===== ИЗБРАННЫЙ ОТРЫВОК

Сергей Васильев - Александр Башлачёв: исследования творчества
Есть у Василия Шукшина рассказ «Забуксовал» (1971), в котором описана нетрадиционная «читательская» ситуация. Герой рассказа, механик Роман Звягин, слушая, как сынишка зубрит гоголевский отрывок о «Руси-тройке», внезапно задумался о смысле этого образа: «Русь-тройка, все гремит, все заливается, а в тройке — прохиндей, шулер…», «Так это Русь-то Чичикова мчит? Это перед Чичиковым шапки все снимают?..», «Мчимся-то мчимся, елки зеленые, а кого мчим?..». Для уяснения этого неожиданного недоразумения механик идет к школьному учителю, который может дать лишь традиционную интерпретацию: «Гоголь был захвачен движением, и пришла мысль о Руси, о ее судьбе…». На вопрос, как же быть с Чичиковым-то, и у школьного учителя нет ответа. Он в конце концов констатирует: «Надо сказать, что за всю мою педагогическую деятельность, сколько я ни сталкивался с этим отрывком, ни разу вот так не подумал. И ни от кого не слышал. <…> Вот ведь!.. И так можно, оказывается, понять»[89].
Шукшинскому герою, читателю XX века, пришло в голову то, что не приходило ни читателям прошлого столетия, ни самому Гоголю — не приходило именно потому, что возникший в народной песне и закрепившийся в народном сознании образ тройки выступал как семантически самодостаточный и как будто не предполагал, что в тройке может находиться еще какой-то «путник». «Путник» был как будто лишним — и в этом смысле «неразличимым» — поэтическим образом.
В первых набросках знаменитое пушкинское стихотворение «Бесы» (1830) начиналось так:
Тройка едет в темном полеКолокольчик дин дин динСкучно страшно поневолеСредь белеющих равнин (III, 832)
При дальнейших переделках Пушкин уточнял прежде всего фигуру субъекта движения. Сначала «тройку» заменил «путник» («Путник едет <в> чистом поле»: III, 832), затем — лирическое «мы» («Едем, едем в чистом поле»: III, 834), наконец — лирическое «я» («Еду, еду в чистом поле»: III, 236). Сама возможность подобной «цепочки» вариантов, обозначающих субъекта движения, демонстрирует, во-первых, то, что исходная «тройка» поэтически воспринималась не только как живое (ср. в одном из вариантов: «Тройка стала и храпит…»: III, 836), но и как полноценно мыслящее существо; во-вторых, что этот субъект движения оказывался изначально связан с идеальными возможностями человеческого «я»; в-третьих, он оказывался семантически «неинтересен» — его можно было и «пропустить»… Если «тройка» то же самое, что «путник», «мы» и «я» — то какой смысл обозначать какие-либо дополнительные характерологические черты этого «я»? И не все ли равно, кто едет в конкретной русской «тройке» — Чичиков или какой-нибудь Правдин — важна сама поэзия движения…
Все это усугублялось той особенностью, что в русской поэзии пушкинской эпохи существовала установка на некую коллективную разработку сходных мотивов. Устойчивый поэтический образ «тройки» возник, как мы видели, из неявного творческого содружества Пушкина, Вяземского и Глинки — «соседние» с этим образом поэтические мотивы тоже тяготели к повторению. Так, одновременно и независимо друг от друга Пушкин и Вяземский создают поэтические описания «метели» — и восприятие ее путником, застигнутым метелью в дороге. Пушкинские «Бесы» (1830) и стихотворение Вяземского «Метель» из цикла «Зимние карикатуры» (1829) обнаруживают неожиданное сходство в разработке основных мотивов и даже параллелизм основных семантических ситуаций.

==========

- _ЗАДАНИЕ 1_:
Ответьте на вопросы по отрывку.
(a) Кем по профессии был Роман Звягин, герой рассказа «Забуксовал»?
(b) С какой строки начиналось стихотворение «Бесы» в первых набросках?
(c) Как называется стихотворение Вяземского из цикла «Зимние карикатуры» и к какому году оно отнесено?
- _ЗАДАНИЕ 2_:
Выведите без изменений строки из данных упражнения: всё, начиная со строки, содержащей «1360x768 pixels. How», и вплоть до строки, содержащей «The height and width of the screenshot is (1081, 2576).», включая обе.
Отрывок и строки представляют собой независимые друг от друга материалы.

===== ДАННЫЕ УПРАЖНЕНИЯ

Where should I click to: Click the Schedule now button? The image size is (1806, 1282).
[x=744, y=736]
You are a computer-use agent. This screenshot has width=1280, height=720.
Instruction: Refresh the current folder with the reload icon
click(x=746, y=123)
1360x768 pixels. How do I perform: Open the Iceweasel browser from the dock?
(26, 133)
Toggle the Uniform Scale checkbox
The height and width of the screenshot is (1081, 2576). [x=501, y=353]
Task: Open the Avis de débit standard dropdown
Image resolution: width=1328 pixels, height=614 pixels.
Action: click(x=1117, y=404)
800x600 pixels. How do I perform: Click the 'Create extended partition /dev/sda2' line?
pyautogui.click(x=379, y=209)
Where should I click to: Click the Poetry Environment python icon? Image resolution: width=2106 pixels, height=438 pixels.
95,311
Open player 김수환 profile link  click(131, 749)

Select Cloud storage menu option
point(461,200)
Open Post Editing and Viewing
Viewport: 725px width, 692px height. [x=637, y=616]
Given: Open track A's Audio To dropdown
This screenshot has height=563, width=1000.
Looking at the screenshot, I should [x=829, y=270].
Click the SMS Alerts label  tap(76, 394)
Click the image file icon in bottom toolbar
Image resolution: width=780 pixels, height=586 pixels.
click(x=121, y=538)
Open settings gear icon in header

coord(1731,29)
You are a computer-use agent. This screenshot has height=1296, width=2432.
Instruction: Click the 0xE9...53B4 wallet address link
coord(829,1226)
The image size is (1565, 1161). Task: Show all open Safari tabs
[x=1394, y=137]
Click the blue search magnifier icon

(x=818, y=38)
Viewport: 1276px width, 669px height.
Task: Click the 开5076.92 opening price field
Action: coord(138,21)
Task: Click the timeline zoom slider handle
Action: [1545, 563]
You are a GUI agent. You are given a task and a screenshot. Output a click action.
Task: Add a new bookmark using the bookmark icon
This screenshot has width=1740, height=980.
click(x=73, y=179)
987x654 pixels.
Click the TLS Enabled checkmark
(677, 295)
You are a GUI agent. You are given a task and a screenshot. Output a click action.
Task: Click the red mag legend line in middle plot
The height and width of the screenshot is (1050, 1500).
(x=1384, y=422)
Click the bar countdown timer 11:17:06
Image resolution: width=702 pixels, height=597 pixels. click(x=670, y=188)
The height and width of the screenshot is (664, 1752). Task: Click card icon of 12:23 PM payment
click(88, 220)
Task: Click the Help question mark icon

==========

- _ОТВЕТ 1_:
(a) Механиком.
(b) «Тройка едет в темном поле».
(c) «Метель», 1829 год.

- _ОТВЕТ 2_:
1360x768 pixels. How do I perform: Open the Iceweasel browser from the dock?
(26, 133)
Toggle the Uniform Scale checkbox
The height and width of the screenshot is (1081, 2576). [x=501, y=353]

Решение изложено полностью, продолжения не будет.